WHAT YOU ARE ASKED TO DO:
Can you give the listing again with "GUI agent" switched to "screen assistant" and everything else left unchanged?
- - - -
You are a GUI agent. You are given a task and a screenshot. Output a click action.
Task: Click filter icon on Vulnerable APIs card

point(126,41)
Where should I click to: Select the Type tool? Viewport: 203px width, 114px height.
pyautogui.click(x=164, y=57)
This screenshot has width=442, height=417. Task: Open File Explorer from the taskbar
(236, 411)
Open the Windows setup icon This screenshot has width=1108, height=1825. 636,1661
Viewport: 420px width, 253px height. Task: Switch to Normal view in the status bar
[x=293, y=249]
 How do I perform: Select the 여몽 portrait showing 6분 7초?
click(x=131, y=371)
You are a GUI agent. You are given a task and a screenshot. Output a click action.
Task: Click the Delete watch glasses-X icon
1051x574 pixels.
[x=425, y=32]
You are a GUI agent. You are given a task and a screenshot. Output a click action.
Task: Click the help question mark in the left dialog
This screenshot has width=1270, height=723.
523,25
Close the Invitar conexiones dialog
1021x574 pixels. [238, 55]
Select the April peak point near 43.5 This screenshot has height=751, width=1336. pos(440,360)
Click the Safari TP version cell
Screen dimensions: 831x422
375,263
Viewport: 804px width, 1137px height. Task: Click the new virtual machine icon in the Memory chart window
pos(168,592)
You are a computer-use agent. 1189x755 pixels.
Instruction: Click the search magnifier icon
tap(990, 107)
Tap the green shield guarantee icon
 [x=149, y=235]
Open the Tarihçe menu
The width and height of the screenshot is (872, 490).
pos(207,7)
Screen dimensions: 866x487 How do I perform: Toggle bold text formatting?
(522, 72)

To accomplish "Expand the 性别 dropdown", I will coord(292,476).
- - - -
THE REPLY:
You are a screen assistant. You are given a task and a screenshot. Output a click action.
Task: Click filter icon on Vulnerable APIs card

point(126,41)
Where should I click to: Select the Type tool? Viewport: 203px width, 114px height.
pyautogui.click(x=164, y=57)
This screenshot has width=442, height=417. Task: Open File Explorer from the taskbar
(236, 411)
Open the Windows setup icon This screenshot has width=1108, height=1825. 636,1661
Viewport: 420px width, 253px height. Task: Switch to Normal view in the status bar
[x=293, y=249]
 How do I perform: Select the 여몽 portrait showing 6분 7초?
click(x=131, y=371)
You are a screen assistant. You are given a task and a screenshot. Output a click action.
Task: Click the Delete watch glasses-X icon
1051x574 pixels.
[x=425, y=32]
You are a screen assistant. You are given a task and a screenshot. Output a click action.
Task: Click the help question mark in the left dialog
This screenshot has width=1270, height=723.
523,25
Close the Invitar conexiones dialog
1021x574 pixels. [238, 55]
Select the April peak point near 43.5 This screenshot has height=751, width=1336. pos(440,360)
Click the Safari TP version cell
Screen dimensions: 831x422
375,263
Viewport: 804px width, 1137px height. Task: Click the new virtual machine icon in the Memory chart window
pos(168,592)
You are a computer-use agent. 1189x755 pixels.
Instruction: Click the search magnifier icon
tap(990, 107)
Tap the green shield guarantee icon
 [x=149, y=235]
Open the Tarihçe menu
The width and height of the screenshot is (872, 490).
pos(207,7)
Screen dimensions: 866x487 How do I perform: Toggle bold text formatting?
(522, 72)

To accomplish "Expand the 性别 dropdown", I will coord(292,476).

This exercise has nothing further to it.